Records to use -
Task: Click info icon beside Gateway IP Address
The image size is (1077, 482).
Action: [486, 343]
--
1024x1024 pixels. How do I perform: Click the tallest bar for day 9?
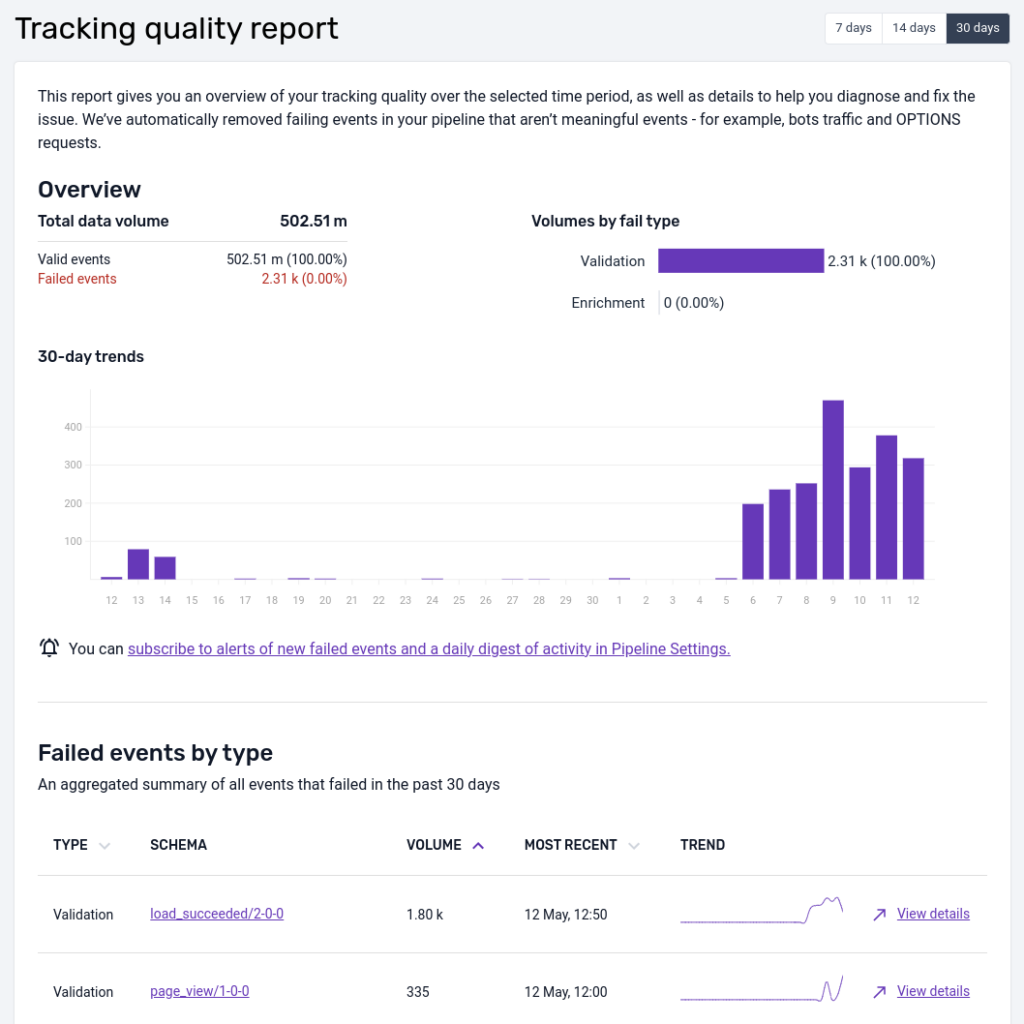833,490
--
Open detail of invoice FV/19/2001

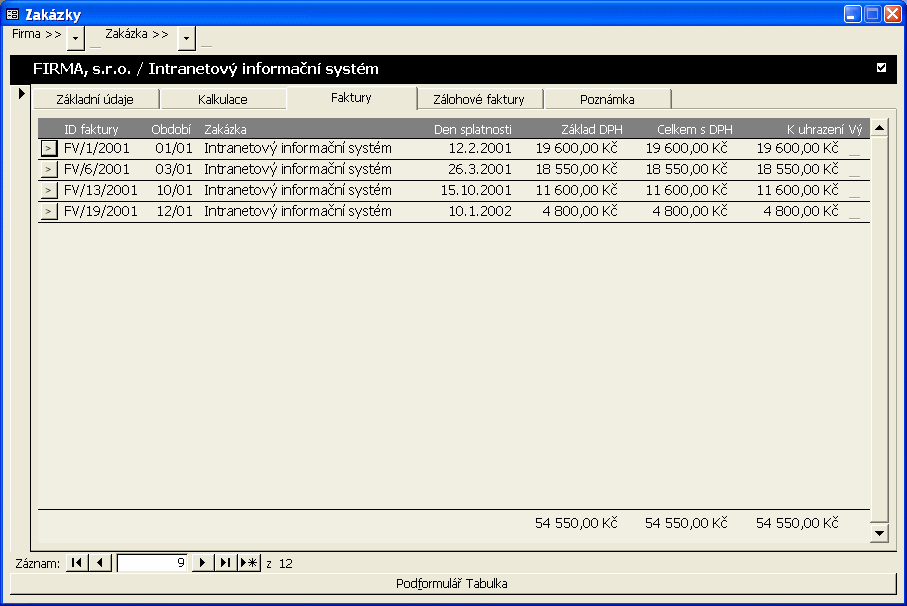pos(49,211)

Task directions - List the lines of the material from the line containing "Task: Click info" through the line containing "Action: [486, 343]", both included, as a numbered list without blank lines.

Written response -
1. Task: Click info icon beside Gateway IP Address
2. The image size is (1077, 482).
3. Action: [486, 343]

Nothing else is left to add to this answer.